• **Texto de leitura**:
+ + + + + + +

Prezados,
Seguem as questões de Processo Penal dessa semana, já conjugadas com os respectivos gabaritos comentados.
Fraternal abraço e bons estudos!
Questão 01
(CESPE – DPE/MA – Defensor Público – 2011)
Em relação às prisões e à liberdade provisória, assinale a opção correta.
(A) De acordo com o posicionamento pacífico da jurisprudência do STJ, o caráter hediondo da infração penal impede, por si só, a concessão da liberdade provisória.
(B) Por se tratar de institutos com requisitos distintos, não é vedada a concessão de liberdade provisória mediante fiança, ainda que presentes os pressupostos da prisão preventiva.
(C) A prisão cautelar é medida de caráter excepcional, devendo ser imposta apenas quando atendidas, mediante decisão judicial fundamentada, as exigências do art. 312 do CPP, cujos requisitos, no entanto, serão dispensados na hipótese de mera manutenção da prisão já decretada.
(D) Presentes os requisitos elencados no art. 312 do CPP, pode o juízo singular, ao proferir sentença condenatória, deixar de reconhecer ao condenado o direito de apelar em liberdade, exceto na hipótese de este ter permanecido em liberdade durante toda a instrução criminal.
(E) A periculosidade do agente, evidenciada pelo modus operandi da prática, em tese, criminosa, pode configurar legitimamente fator concreto que obsta a revogação da segregação cautelar para a garantia da ordem pública.
Gabarito: “E”
(Comentários – Jorge Farias)
Trata-se de questão com elevado nível de complexidade, pois além de exigir que o candidato mantenha-se atualizado acerca das alterações legislativas (novamente, se está a cobrar a Lei 12.403/2011), também demanda o conhecimento da jurisprudência sobre temas polêmicos, como a configuração dos requisitos da prisão cautelar no caso concreto, bem como da possibilidade de liberdade provisória em caso de crime hediondo.
A par das considerações abaixo expendidas, remetemos nosso leitor aos simulados anteriores, quando já procedemos a diversos esclarecimentos sobre os institutos da prisão cautelar, da liberdade provisória e das medidas cautelares diversas da prisão, sempre à luz do novo regramento legal.
A – De acordo com o posicionamento pacífico da jurisprudência do STJ, o caráter hediondo da infração penal impede, por si só, a concessão da liberdade provisória. INCORRETA.
Trata-se de tema talvez dos mais simbólicos acerca da flagrante divergência jurisprudencial entre as turmas criminais do STJ.

+ + + + + + +

• **Itens de uma fonte de dados**:

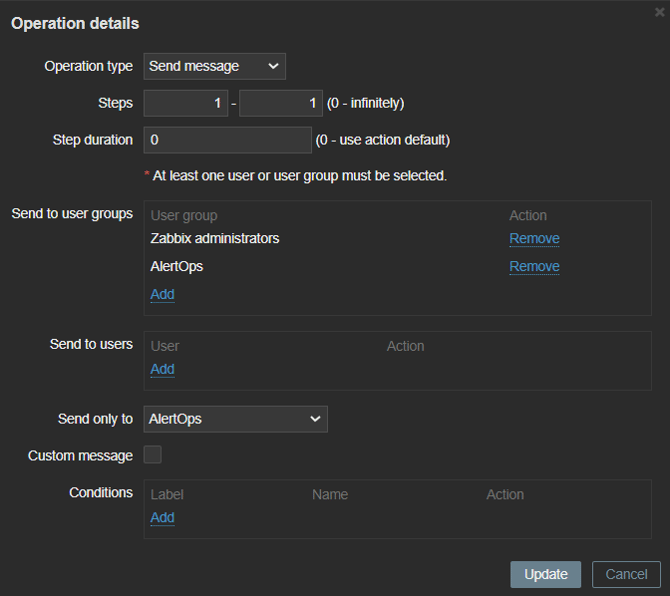Click the first Steps input field
The width and height of the screenshot is (670, 596).
(x=186, y=103)
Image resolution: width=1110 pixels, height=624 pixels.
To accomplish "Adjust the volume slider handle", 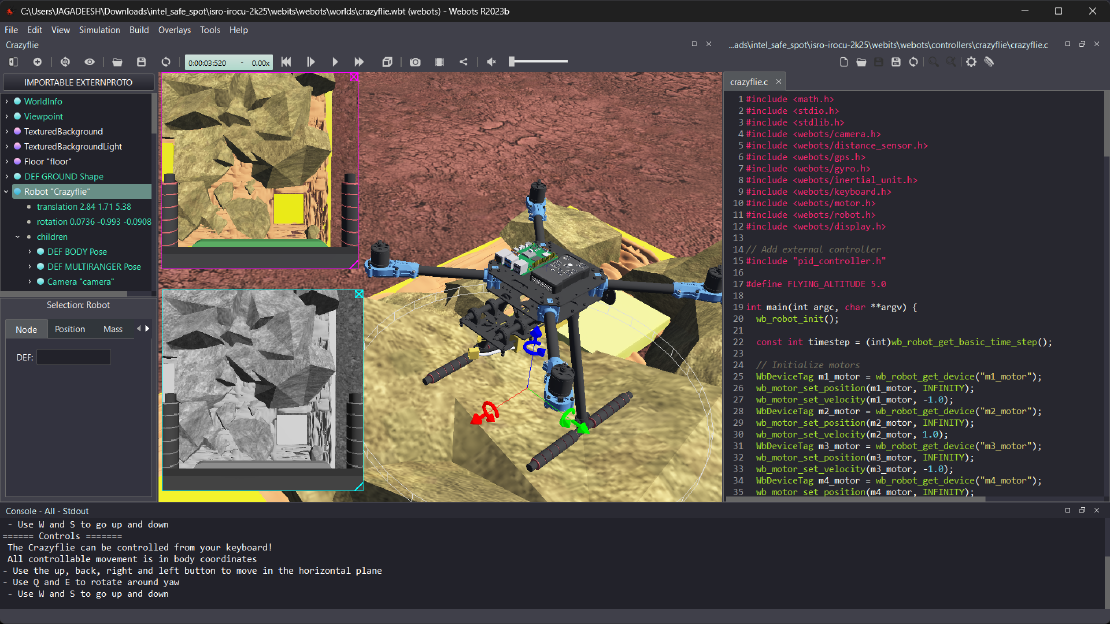I will (x=513, y=62).
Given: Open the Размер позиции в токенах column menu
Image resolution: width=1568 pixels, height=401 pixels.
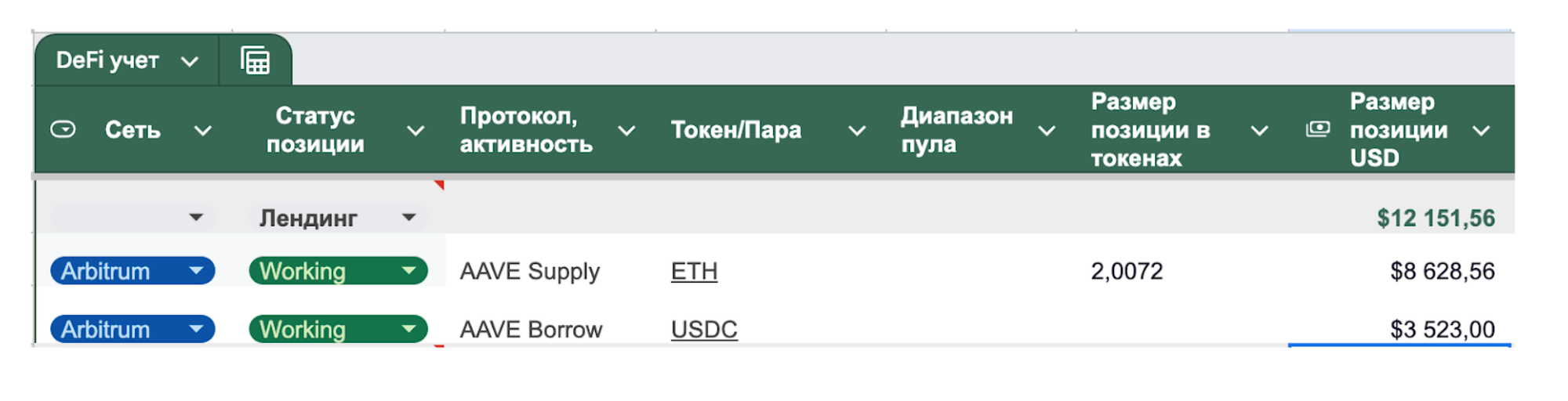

+ + + + + + +

• **A fazer**:
- 1) No texto sobre as questões de Processo Penal, qual alternativa é indicada como gabarito da Questão 01?
- 2) Com base no texto sobre as questões de Processo Penal, explique por que a Questão 01 é apresentada como de elevado nível de complexidade.
- 3) Prossiga o texto sobre as questões de Processo Penal a partir da última frase apresentada.
As linhas não são necessárias.

• **Os resultados**:
- 1) A alternativa indicada como gabarito é a letra E.

- 2) A questão exige que o candidato esteja atualizado sobre as alterações legislativas, em especial a Lei 12.403/2011. Também cobra o conhecimento da jurisprudência sobre temas polêmicos, como a configuração dos requisitos da prisão cautelar no caso concreto e a possibilidade de liberdade provisória em caso de crime hediondo.

- 3)
Ou seja, por estar longe de ser pacífico tal posicionamento, a assertiva já se revela, de plano equivocada.
Vejamos alguns arestos exemplificativos da referida controvérsia:
“RECURSO ORDINÁRIO EM HABEAS CORPUS. PRISÃO EM FLAGRANTE. TRÁFICO DE DROGAS. LIBERDADE PROVISÓRIA NEGADA. ALEGAÇÃO DE CONSTRANGIMENTO ILEGAL NA SEGREGAÇÃO CAUTELAR. EXCESSO DE PRAZO. POSTERIOR PROLAÇÃO DE SENTENÇA. AUSÊNCIA SUPERVENIENTE DE INTERESSE PROCESSUAL. VALIDADE DA VEDAÇÃO CONTIDA NO ART. 44 DA LEI N.º 11.343/2006. CONSTRANGIMENTO ILEGAL NÃO EVIDENCIADO.
1. Recorrente preso em flagrante em 07/07/2010, na posse de 550 gramas de crack, 26 gramas de cocaína, 25 gramas de haxixe e 1 barra de maconha, pesando aproximadamente 1,3 quilograma.
2. Quanto à alegação de excesso de prazo, constata-se, do andamento processual disponibilizado na página de internet do Tribunal de origem, a superveniência de sentença nos autos n.º 0049018-79.2010.8.13.0461, motivo pelo qual evidencia-se a perda do interesse processual no julgamento do presente recurso.
3. A teor da orientação firmada pela Quinta Turma deste Superior Tribunal de Justiça, a vedação expressa do benefício da liberdade provisória (e do apelo em liberdade) aos crimes de tráfico ilícito de entorpecentes é, por si só, motivo suficiente para impedir a concessão da benesse ao réu preso em flagrante por crime hediondo ou equiparado, nos termos do disposto no art. 5.º, inciso XLIII, da Constituição Federal, que impõe a inafiançabilidade das referidas infrações penais. Precedentes desta Corte e do Supremo Tribunal Federal.
4. Recurso parcialmente prejudicado e, no resto, desprovido.”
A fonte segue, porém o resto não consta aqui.